● Available data
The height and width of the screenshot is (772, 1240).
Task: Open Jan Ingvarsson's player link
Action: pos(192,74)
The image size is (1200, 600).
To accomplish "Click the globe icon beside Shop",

...

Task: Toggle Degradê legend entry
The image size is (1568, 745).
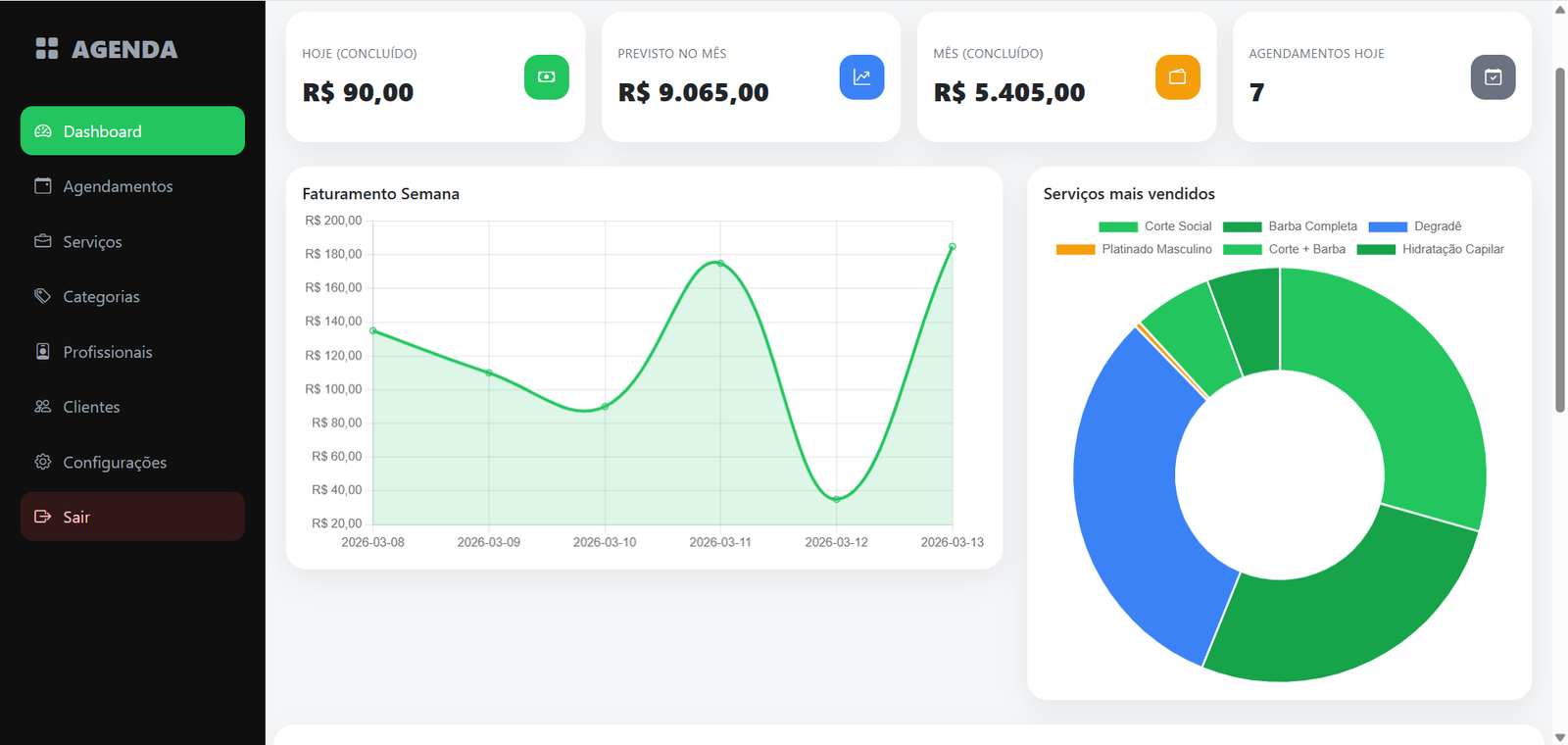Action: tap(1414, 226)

==

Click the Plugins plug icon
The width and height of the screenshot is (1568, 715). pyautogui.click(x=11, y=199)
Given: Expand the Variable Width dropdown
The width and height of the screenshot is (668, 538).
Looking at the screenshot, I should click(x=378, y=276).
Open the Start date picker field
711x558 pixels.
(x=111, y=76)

● Directions
Above are the records; repeat exactly the lines from the one holding "The image size is (1200, 600)." down to the one holding "the globe icon", end lines included.

● Exercise solution
The image size is (1200, 600).
To accomplish "Click the globe icon beside Shop",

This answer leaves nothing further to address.